Hay algo que mucha gente en Juárez siente, pero que casi nadie dice en voz alta. Una especie de hartazgo que no tiene que ver con un partido político ni con un candidato en particular. Tiene que ver con algo más profundo, más viejo, más enraizado en la historia de esta ciudad. Tiene que ver con una pregunta que, tarde o temprano, alguien tiene que hacer: ¿por qué Juárez, siendo la ciudad que más le da al estado, es siempre la que menos recibe? No es un reclamo nuevo, pero sí es uno que ya no puede seguir esperando.
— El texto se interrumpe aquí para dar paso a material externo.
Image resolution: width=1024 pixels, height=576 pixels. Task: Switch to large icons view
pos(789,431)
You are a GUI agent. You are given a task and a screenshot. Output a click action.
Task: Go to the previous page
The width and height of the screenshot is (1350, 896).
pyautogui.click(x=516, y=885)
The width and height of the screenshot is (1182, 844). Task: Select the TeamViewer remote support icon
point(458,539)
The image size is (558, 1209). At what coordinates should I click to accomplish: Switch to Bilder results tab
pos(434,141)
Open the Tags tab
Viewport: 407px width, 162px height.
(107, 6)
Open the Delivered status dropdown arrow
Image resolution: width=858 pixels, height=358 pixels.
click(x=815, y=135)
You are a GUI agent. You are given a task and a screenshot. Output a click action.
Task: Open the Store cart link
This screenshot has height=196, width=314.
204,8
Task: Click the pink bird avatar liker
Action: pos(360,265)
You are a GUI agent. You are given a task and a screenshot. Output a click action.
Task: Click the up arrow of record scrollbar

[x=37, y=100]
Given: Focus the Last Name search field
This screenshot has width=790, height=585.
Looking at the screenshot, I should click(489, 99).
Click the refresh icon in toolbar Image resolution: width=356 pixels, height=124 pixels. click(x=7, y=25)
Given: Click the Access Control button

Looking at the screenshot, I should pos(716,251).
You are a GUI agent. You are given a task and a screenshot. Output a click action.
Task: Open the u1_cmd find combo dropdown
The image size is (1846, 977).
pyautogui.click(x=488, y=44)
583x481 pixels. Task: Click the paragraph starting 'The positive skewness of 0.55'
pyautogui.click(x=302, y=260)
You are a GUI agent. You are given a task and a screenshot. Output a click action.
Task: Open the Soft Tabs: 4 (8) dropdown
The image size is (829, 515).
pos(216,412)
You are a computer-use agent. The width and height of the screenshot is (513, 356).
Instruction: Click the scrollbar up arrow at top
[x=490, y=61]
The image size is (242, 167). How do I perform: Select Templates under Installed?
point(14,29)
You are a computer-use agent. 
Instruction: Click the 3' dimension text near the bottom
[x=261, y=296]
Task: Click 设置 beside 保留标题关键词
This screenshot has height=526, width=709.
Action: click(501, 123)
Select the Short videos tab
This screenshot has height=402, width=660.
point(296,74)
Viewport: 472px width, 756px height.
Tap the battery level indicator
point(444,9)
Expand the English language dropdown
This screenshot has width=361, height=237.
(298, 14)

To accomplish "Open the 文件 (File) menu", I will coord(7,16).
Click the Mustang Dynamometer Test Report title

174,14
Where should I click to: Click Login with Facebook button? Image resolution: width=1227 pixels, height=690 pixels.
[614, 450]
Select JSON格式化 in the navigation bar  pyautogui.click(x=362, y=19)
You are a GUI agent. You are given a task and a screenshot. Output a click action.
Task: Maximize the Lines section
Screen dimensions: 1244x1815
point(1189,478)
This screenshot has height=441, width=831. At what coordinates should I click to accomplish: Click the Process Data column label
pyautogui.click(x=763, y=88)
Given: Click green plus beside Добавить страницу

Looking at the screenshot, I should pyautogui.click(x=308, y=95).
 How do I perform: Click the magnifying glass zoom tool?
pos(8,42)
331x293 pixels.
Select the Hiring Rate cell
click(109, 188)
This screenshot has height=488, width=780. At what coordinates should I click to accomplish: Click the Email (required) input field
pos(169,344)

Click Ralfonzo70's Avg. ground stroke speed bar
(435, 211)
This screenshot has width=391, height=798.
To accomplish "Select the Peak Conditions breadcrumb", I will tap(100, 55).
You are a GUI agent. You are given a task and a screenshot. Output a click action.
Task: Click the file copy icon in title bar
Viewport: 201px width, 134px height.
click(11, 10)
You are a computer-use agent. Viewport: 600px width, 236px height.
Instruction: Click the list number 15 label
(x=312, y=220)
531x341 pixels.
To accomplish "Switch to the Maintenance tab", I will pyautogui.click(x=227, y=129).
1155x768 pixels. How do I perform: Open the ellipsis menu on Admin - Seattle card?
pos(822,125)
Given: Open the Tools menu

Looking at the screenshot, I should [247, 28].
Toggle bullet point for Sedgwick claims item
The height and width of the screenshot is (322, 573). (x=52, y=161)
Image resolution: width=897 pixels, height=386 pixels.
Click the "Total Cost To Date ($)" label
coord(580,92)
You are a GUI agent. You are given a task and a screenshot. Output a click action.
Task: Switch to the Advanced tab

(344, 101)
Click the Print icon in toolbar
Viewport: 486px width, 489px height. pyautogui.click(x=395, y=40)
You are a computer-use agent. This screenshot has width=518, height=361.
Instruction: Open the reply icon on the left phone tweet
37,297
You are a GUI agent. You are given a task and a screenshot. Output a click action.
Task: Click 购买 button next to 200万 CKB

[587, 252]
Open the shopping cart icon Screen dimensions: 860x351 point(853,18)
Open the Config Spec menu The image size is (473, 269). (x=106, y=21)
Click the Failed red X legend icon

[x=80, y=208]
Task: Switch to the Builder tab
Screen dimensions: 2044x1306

Ciudad Juárez aporta el 42.5% del Producto Interno Bruto de Chihuahua. La capital del estado, la ciudad de Chihuahua, aporta el 27.3%. Para que quede claro: Juárez produce más riqueza que la capital. ¡Más! Y, aun así, las decisiones que afectan a esta ciudad se toman allá, en despachos que quedan a casi cuatro horas de distancia, por personas que muchas veces ni conocen bien las colonias, ni han vivido los años de miedo que aquí se vivieron, ni entienden lo que cuesta sacar adelante una familia en la frontera. Eso tiene nombre. Se llama deuda histórica.
Los fronterizos no somos nuevos en eso de cargar con el peso del país sin recibir lo que nos toca. Nuestra ciudad ha sido, en más de una ocasión, capital provisional de la República, bajo los mandatos de Benito Juárez, Francisco I. Madero y Venustiano Carranza; también fue cuartel del general Francisco Villa. Cuando México estuvo en aprietos, cuando la nación necesitó dónde refugiarse, esta frontera abrió las puertas. Cuando pasó la tormenta, todos se regresaron al centro y Juárez volvió a quedarse sola, como siempre.
Eso se ha repetido una y otra vez. En distintas épocas, con distintos personajes, pero con el mismo resultado: Juárez pone, pero ni las gracias le dan. Y, claro, el costo de ese abandono no está solo en los números. La inseguridad es el principal problema del estado para el 44.9% de los chihuahuenses, muy por encima del desempleo, con 12.8%, y la corrupción, con 9.8%.
Esa estadística tiene rostro. Son las familias que perdieron a alguien en los años más oscuros de la violencia. Son las madres que acompañaron féretros sin que nadie en el gobierno supiera siquiera cómo se llamaban sus hijos. Son los vecinos que llevan años esperando que alguien llegue a gobernar esta ciudad de verdad, no desde el discurso. Un gobernador que haya vivido esto desde adentro no necesita que le expliquen el problema. Lo conoce. Lo ha respirado.
Por eso, lo que viene en 2027 no debería verse como una elección más. Es una oportunidad que no llega seguido. Una oportunidad de que Juárez, por primera vez, no solo vote, sino que gobierne. Que las instituciones del estado las dirija alguien que sepa lo que es cruzar el Zaragoza de madrugada, que conozca el olor de una planta maquiladora, que haya visto crecer esta ciudad a base de esfuerzo propio y no de favores desde la capital.
Juárez genera miles de millones de pesos, colocándose entre las ciudades de mayor aportación económica en todo el país. Eso no es poca cosa. Eso es una ciudad grande, trabajadora y con todo el derecho de exigir que quienes la gobiernen la entiendan, la respeten y, sobre todo, que vengan de ella.
La cuestión ya no es si Juárez merece gobernarse a sí misma —o separarse, como algunas ideas guajiras lo han planteado—. La pregunta es si los juarenses están listos para exigir que lo de Juárez se quede aquí. Para no conformarse con candidatos que llegan en campaña con sonrisa y promesas, y desaparecen cuando ganan. Para no seguir aceptando que las decisiones importantes se tomen lejos, por gente que ve a esta ciudad como un voto que conseguir y no como una realidad que atender.
Porque si nuestra ciudad no levanta la mano ahora, ya habrá alguien más listo para seguir tomando decisiones por ella.
Y eso, después de todo lo que ha vivido esta ciudad, sería la injusticia más grande de todas.